Courts of bankruptcy may re-open estates whenever it appears they were closed before being fully administered. (Sec. 2-8.) Dividends remaining unclaimed for one year must be distributed to the creditors whose claims have been allowed but not paid in full, and after such claims have been paid in full the balance must be paid to the bankrupt. If, however, the unclaimed dividends belong to minors, such minors have one year after arriving at majority to claim them. (Sec. 66, b.)

The period within which a claim may be proved.-The statute of limitations ceases to run against the creditor of a bankrupt at the commencement of the proceedings in bankruptcy, and if not barred at that time his claim may be proved afterwards, though at the time of proof it would be otherwise barred. (In re Eldridge & Co., 12 N. B. R. 540; 2 Hughes, 256; 1 N. Y. Weekly Dig. 243; Fed. Cas. 4331. For contra, see Nicholas, Ass., v. Murray et al., 18 N. B. R. 469; Fed. Cas. 10223.) But a debt barred by the statute of limitations of the state in which the proceedings in bankruptcy are pending is not provable against the estate of the bankrupt, and cannot be reckoned in computing the number necessary to join in an involuntary petition in bankruptcy (In re Noesen, 12 N. B. R. 422; 6 Biss. 443; 7 Chi. Leg. News, 419; 1 N. Y. Weekly Dig. 125; 2 Cent. Law J. 570; Fed. Cas. 10288; In re Doty, 16 N. B. R. 202; 10 Chi. Leg. News, 1; 25 Pittsb. Leg. J. 24; Fed. Cas. 4017), if objected to by the bankrupt or any creditor. (In re Kingsley, 1 N. B. R. 52; 1 Lowell, 216; 15 Pittsb. Leg. J. 235; Fed. Cas. 7819.) Where property is held for thirty years without a payment to a third party in trust for others, as directed by a will, there is only an implied or resulting trust, and it is barred by the statute of limitations. (In re O'Neale, 6 N. B. R. 425; Fed. Cas. 10512.) Where a note payable in one year is, at the end of one year, taken up and a new note for the same amount and time given in exchange, and this process is repeated year after year, the debt will be deemed to have been contracted on the date of the last note. (In re Schumpert, 8 N. B. R. 415; Fed. Cas. 12491.)

A debt due from a bankrupt under an agreement made on the surrender of a lease for a term, that he would pay any deficiency arising on a reletting by the landlord, will be considered as contracted at the time of such agreement, and not at the time a judgment was obtained therefor. (In re Swift, 7 N. B. R. 591; 6 Ben. 324; Fed. Cas. 13693.)
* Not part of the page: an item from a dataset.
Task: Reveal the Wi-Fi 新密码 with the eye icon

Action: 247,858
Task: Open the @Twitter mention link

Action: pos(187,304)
A bankrupt indorser cannot be held on a note payable on demand, when the same is not presented for payment for four years. (In re Crawford, 5 N. B. R. 301; Fed. Cas. 3364.)

Sec. 58. Notices to creditors.-a. Creditors shall have at least ten days' notice by mail, to their respective addresses as they appear in the list of creditors of the bankrupt, or as afterwards filed with the papers in the case by the creditors, unless they waive notice in writing, of (1) all examinations of

the bankrupt; (2) all hearings upon applications for the confirmation of compositions or the discharge of bankrupts; (3) all meetings of creditors; (4) all proposed sales of property; (5) the declaration and time of payment of dividends; (6) the filing of the final accounts of the trustee, and the time when and the place where they will be examined and passed upon; (7) the proposed compromise of any controversy, and (8) the proposed dismissal of the proceedings.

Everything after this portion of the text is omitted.